▸ **EXCERPTED DATA**:
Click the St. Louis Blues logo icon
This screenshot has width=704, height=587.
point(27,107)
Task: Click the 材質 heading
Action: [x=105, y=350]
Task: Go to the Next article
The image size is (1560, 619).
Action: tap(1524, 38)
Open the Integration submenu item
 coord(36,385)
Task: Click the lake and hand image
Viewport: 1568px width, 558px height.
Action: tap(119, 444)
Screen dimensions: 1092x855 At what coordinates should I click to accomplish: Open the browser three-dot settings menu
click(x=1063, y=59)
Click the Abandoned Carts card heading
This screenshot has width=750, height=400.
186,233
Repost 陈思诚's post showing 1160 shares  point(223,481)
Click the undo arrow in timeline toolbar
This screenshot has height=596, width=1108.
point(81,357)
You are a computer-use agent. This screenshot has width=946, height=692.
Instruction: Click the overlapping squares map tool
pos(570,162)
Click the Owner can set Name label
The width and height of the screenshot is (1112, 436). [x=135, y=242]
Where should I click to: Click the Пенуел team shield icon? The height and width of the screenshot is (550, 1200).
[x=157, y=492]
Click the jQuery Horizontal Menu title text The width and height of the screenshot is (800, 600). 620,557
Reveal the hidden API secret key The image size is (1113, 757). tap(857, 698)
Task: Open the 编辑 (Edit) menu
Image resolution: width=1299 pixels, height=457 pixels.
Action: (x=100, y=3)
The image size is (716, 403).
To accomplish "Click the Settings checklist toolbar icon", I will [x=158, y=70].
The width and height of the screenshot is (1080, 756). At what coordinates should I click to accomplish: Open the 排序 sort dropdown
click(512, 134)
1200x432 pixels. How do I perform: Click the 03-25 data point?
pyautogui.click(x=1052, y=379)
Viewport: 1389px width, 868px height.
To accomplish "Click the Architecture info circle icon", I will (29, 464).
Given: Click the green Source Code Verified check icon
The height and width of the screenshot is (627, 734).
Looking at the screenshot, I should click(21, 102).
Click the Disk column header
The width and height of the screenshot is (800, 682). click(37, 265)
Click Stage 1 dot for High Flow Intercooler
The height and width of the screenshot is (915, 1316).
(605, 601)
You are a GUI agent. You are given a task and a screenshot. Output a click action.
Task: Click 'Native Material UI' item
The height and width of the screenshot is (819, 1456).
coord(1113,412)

▸ **PROBLEM TO SOLVE**:
Scan the material above. Extract every line in which the word "agent" occurs.

▸ **ANSWER**:
You are a computer-use agent. This screenshot has width=946, height=692.
You are a GUI agent. You are given a task and a screenshot. Output a click action.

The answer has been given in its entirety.